Est réaffirmé le principe qu’il n’y a pas de tutelle d’une collectivité territoriale sur une autre, ce qui aura lieu inévitablement mais dans le désordre au sein de la CTAP.

 Les conséquences et les principes d’action

 *** Affaiblissement des structures territoriales traditionnelles (notamment communes rurales)  et de la démocratie locale au profit des regroupements, des métropoles et des préfets. Deux principes républicains doivent être rappelés : l’unité de la République qui implique que c’est au niveau national que se définit l’intérêt général (condamnation par voie de conséquence de l’expérimentation à conséquences législatives) ; le principe de libre administration des collectivités territoriales posé par l’article 72 de la constitution. Ajoutons-y un principe de subsidiarité démocratique qui doit se traduire par le renforcement des pouvoirs d’intervention des citoyens eux-mêmes. Cette situation et ces perspectives invitent à replacer la question de la réforme territoriale dans le cadre d’une réflexion sur les institutions.

Données fournies:
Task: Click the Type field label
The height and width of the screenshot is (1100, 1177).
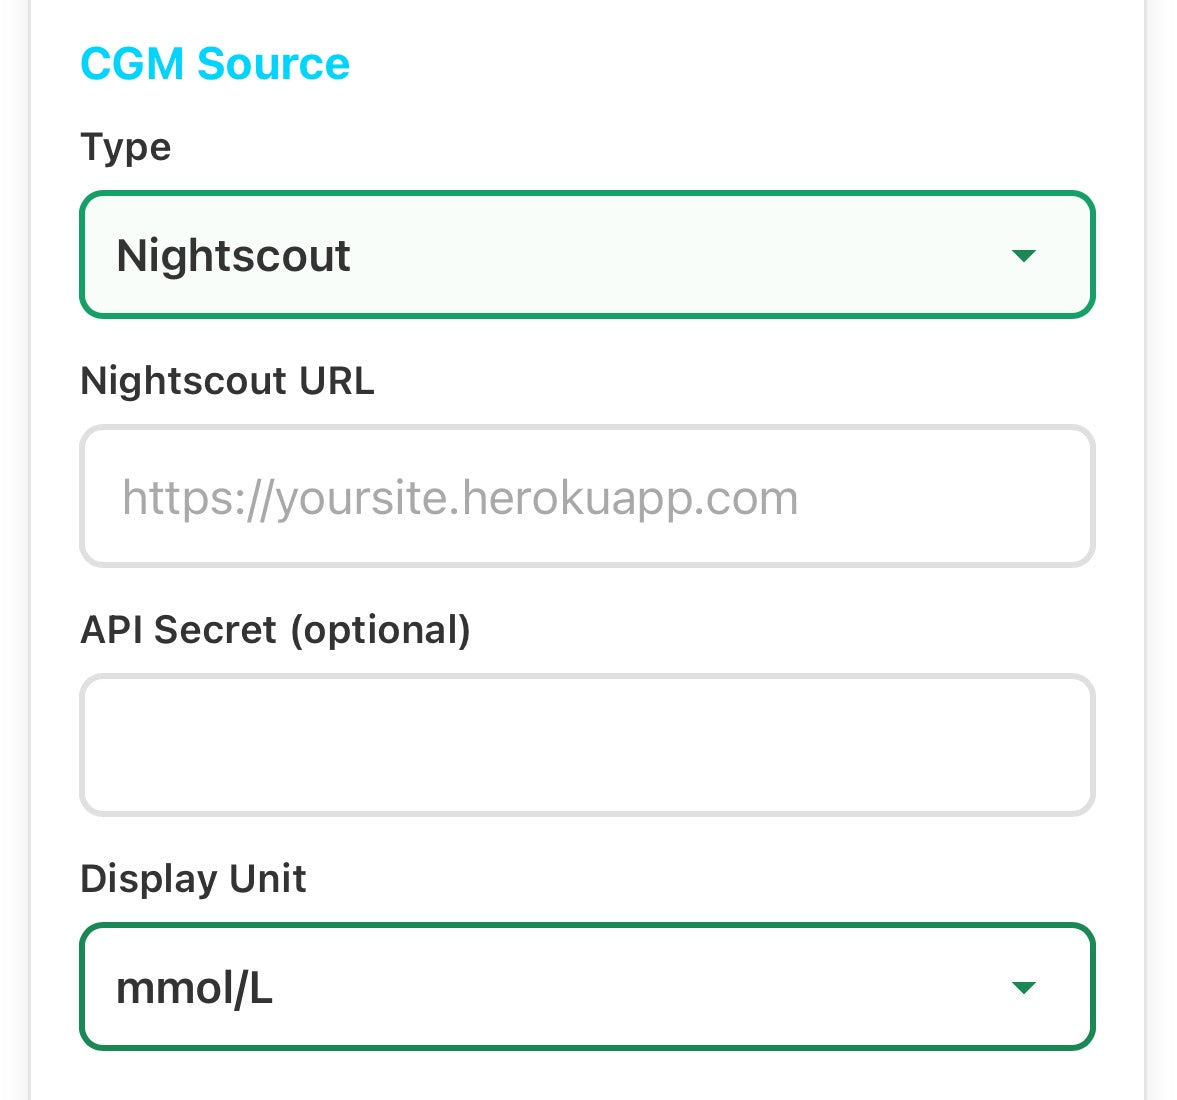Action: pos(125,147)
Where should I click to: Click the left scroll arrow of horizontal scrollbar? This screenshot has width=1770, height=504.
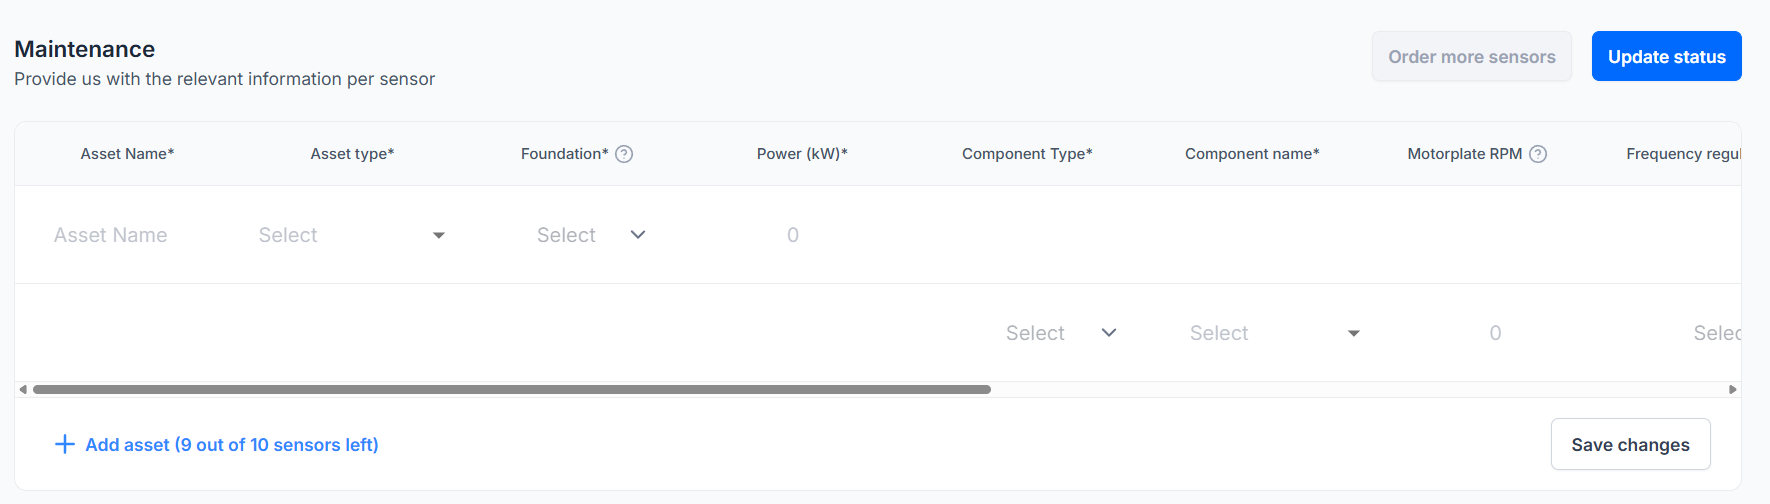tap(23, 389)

Consigne: Reproduisez à l'identique tout le passage de l'extrait sur la réforme territoriale allant de « Les conséquences et » jusqu'à « sur les institutions. ». La liste ci-dessus n'est pas nécessaire.

Résultat:
Les conséquences et les principes d’action

 *** Affaiblissement des structures territoriales traditionnelles (notamment communes rurales)  et de la démocratie locale au profit des regroupements, des métropoles et des préfets. Deux principes républicains doivent être rappelés : l’unité de la République qui implique que c’est au niveau national que se définit l’intérêt général (condamnation par voie de conséquence de l’expérimentation à conséquences législatives) ; le principe de libre administration des collectivités territoriales posé par l’article 72 de la constitution. Ajoutons-y un principe de subsidiarité démocratique qui doit se traduire par le renforcement des pouvoirs d’intervention des citoyens eux-mêmes. Cette situation et ces perspectives invitent à replacer la question de la réforme territoriale dans le cadre d’une réflexion sur les institutions.